>>>
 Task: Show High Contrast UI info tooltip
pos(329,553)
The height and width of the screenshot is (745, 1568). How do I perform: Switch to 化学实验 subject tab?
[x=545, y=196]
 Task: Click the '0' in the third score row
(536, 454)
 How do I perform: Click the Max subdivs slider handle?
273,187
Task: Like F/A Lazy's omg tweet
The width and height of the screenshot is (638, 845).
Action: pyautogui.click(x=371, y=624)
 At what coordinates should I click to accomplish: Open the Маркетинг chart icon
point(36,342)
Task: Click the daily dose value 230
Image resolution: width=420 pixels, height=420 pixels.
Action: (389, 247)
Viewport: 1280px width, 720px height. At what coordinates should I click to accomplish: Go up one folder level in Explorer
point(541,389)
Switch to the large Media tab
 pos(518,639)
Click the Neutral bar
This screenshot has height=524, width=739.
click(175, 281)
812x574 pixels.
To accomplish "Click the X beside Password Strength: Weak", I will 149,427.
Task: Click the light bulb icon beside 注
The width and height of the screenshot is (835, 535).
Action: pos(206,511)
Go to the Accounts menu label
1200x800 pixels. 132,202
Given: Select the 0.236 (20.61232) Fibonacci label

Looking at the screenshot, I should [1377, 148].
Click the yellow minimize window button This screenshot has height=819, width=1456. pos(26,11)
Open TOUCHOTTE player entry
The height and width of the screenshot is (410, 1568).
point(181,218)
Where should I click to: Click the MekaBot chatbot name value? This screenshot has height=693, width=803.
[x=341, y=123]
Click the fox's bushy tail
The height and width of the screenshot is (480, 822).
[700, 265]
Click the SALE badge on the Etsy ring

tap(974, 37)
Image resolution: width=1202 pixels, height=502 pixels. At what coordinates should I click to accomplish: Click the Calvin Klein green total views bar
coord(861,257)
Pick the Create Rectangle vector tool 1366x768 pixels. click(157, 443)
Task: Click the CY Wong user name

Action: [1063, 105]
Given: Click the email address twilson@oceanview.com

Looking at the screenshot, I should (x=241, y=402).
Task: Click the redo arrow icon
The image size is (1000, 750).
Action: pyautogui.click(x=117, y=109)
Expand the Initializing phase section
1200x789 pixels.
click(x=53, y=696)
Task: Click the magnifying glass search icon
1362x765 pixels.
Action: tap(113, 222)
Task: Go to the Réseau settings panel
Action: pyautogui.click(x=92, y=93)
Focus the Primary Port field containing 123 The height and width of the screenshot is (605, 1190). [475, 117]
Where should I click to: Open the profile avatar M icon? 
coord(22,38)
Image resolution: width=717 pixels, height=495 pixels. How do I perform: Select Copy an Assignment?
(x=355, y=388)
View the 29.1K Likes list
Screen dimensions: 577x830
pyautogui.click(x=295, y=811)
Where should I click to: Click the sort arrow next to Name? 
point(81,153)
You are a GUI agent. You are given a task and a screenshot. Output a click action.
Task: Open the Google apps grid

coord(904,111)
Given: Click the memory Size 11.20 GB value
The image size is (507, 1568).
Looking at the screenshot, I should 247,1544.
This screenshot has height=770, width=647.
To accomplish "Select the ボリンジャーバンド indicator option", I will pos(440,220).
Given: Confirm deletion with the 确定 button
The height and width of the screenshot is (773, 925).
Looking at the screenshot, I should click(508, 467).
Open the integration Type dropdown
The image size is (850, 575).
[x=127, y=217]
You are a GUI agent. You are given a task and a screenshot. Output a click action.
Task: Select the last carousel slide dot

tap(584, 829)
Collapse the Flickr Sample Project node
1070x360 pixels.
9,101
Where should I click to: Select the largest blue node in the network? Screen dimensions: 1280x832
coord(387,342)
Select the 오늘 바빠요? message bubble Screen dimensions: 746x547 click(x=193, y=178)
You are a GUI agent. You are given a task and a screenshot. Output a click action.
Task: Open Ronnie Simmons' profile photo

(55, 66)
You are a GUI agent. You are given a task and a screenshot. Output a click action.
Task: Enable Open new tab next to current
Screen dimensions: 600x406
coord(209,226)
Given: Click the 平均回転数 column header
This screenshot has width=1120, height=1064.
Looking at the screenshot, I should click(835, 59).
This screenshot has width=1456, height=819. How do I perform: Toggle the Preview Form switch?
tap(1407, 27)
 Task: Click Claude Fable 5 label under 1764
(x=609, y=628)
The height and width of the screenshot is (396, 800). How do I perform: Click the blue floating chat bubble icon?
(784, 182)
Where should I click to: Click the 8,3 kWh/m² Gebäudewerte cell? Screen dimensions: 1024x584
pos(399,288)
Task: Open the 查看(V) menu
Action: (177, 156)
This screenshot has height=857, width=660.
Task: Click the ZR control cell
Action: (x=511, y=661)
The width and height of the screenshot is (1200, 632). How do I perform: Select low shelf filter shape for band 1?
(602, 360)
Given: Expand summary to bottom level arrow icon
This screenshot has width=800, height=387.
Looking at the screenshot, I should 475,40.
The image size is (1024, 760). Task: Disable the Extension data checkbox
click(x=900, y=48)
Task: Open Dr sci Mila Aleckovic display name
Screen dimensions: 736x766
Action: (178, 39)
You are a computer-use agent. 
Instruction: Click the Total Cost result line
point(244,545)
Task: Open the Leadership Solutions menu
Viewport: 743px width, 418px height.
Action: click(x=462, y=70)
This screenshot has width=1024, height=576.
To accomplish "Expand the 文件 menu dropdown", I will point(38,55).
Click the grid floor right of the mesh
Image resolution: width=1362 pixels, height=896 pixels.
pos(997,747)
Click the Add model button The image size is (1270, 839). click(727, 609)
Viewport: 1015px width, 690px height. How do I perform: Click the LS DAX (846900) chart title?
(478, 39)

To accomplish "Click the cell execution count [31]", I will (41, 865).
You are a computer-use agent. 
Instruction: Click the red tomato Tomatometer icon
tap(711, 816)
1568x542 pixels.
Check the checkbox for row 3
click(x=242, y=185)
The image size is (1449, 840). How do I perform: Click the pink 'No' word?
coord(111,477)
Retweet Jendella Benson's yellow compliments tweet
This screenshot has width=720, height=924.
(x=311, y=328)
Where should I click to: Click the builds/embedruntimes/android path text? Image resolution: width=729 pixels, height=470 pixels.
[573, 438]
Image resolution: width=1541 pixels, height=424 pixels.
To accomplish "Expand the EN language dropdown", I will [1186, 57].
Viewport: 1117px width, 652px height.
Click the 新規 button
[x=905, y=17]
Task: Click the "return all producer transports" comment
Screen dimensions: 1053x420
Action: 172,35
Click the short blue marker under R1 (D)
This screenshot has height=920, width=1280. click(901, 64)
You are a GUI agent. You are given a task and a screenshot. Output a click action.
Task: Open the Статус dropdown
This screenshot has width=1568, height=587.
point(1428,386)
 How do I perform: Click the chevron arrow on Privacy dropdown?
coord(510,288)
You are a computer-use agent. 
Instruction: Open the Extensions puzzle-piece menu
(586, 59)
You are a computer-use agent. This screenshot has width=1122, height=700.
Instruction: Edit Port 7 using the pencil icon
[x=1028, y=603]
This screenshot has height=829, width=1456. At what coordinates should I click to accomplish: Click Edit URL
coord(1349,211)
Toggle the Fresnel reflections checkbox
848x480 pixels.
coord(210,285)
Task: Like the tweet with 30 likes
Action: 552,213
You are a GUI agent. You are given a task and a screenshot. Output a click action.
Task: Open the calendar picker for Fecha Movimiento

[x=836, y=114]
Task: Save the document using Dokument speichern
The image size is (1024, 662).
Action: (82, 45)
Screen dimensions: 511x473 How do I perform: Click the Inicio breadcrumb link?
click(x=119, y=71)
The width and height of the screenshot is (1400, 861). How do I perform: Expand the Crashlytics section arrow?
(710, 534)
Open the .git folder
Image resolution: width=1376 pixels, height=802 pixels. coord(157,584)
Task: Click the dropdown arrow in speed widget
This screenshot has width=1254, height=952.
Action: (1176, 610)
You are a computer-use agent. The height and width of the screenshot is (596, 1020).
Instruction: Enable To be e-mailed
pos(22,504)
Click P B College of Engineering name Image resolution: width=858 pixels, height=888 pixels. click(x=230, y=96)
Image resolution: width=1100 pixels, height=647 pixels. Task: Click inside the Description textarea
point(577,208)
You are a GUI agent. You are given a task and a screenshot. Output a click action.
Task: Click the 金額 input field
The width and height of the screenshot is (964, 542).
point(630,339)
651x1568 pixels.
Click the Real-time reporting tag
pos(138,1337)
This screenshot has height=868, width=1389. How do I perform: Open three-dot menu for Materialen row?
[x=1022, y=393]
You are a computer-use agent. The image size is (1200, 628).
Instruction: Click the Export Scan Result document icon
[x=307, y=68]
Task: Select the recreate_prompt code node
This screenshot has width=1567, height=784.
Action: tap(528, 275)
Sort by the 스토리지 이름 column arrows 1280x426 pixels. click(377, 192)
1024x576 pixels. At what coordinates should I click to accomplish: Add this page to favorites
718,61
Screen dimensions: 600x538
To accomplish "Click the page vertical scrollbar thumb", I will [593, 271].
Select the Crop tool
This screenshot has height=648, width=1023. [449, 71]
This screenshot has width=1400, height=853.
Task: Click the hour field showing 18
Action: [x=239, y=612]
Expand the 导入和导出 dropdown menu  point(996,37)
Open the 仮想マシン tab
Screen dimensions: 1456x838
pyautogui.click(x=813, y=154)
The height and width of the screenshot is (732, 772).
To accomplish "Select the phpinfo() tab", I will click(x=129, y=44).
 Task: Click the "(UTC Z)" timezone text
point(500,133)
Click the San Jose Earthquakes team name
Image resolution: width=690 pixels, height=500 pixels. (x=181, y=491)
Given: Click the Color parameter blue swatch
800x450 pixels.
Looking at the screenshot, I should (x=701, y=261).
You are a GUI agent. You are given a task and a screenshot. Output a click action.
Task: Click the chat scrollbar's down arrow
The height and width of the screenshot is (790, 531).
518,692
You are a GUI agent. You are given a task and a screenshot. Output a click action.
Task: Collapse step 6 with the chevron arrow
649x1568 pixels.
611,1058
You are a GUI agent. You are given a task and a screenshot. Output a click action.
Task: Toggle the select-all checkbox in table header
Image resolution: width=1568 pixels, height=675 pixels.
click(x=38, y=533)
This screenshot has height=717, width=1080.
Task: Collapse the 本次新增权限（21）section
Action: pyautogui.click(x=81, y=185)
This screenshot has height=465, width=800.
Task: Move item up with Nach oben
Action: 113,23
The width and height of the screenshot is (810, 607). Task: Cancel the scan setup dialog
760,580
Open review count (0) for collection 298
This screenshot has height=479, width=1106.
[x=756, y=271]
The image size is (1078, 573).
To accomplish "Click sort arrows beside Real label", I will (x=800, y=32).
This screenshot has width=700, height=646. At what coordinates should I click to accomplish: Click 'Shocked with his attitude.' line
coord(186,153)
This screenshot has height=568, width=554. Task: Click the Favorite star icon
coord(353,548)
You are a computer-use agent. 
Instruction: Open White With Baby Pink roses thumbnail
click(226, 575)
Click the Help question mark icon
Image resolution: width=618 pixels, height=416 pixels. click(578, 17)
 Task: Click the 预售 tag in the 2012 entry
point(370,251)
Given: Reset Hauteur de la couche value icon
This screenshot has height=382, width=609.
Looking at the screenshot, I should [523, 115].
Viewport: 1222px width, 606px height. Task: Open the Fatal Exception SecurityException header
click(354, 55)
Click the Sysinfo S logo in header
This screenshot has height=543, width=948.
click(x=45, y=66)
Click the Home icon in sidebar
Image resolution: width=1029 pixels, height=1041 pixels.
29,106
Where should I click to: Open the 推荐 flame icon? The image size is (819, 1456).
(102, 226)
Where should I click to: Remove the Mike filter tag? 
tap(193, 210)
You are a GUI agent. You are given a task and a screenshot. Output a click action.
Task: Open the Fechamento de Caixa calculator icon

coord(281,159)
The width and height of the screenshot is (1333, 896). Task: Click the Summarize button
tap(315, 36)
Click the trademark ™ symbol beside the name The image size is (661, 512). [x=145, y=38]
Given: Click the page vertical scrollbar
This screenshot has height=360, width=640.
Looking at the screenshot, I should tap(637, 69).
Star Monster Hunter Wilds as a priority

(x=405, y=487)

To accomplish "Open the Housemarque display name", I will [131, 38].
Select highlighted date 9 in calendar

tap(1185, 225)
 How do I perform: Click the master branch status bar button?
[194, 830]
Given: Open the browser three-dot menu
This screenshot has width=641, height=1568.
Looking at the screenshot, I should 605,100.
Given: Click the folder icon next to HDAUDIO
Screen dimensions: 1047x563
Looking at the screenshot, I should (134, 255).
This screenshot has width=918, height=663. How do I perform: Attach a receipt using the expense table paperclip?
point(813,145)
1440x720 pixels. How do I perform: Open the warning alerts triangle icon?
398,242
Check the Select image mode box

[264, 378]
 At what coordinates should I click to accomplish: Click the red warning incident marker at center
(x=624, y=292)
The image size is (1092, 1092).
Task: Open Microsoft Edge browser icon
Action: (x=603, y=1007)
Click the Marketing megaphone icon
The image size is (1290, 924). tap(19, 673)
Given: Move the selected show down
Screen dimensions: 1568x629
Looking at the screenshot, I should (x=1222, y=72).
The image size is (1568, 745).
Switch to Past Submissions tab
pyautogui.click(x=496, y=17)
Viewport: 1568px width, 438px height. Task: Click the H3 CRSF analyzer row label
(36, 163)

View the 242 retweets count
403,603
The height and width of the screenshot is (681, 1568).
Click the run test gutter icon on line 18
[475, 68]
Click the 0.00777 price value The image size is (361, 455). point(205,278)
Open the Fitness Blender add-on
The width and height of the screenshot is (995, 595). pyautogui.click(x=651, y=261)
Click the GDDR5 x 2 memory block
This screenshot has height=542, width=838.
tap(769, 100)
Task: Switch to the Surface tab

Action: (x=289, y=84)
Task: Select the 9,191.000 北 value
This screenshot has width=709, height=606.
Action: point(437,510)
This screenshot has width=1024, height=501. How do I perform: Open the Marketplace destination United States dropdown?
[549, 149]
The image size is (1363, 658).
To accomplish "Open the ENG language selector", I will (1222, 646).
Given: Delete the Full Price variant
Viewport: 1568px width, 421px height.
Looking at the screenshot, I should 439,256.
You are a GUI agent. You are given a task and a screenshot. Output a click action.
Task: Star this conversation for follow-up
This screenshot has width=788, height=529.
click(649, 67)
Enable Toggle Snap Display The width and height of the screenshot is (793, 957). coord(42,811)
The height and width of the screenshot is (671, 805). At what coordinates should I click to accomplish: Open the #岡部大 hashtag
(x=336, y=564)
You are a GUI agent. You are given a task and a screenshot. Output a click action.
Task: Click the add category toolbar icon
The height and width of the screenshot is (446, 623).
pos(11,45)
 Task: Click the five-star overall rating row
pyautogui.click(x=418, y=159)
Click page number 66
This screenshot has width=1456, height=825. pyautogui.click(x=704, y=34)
<<<
Your task
Go through the records and copy each line with "column" in it.

Task solution
Given: Click the 平均回転数 column header
Sort by the 스토리지 이름 column arrows 1280x426 pixels. click(377, 192)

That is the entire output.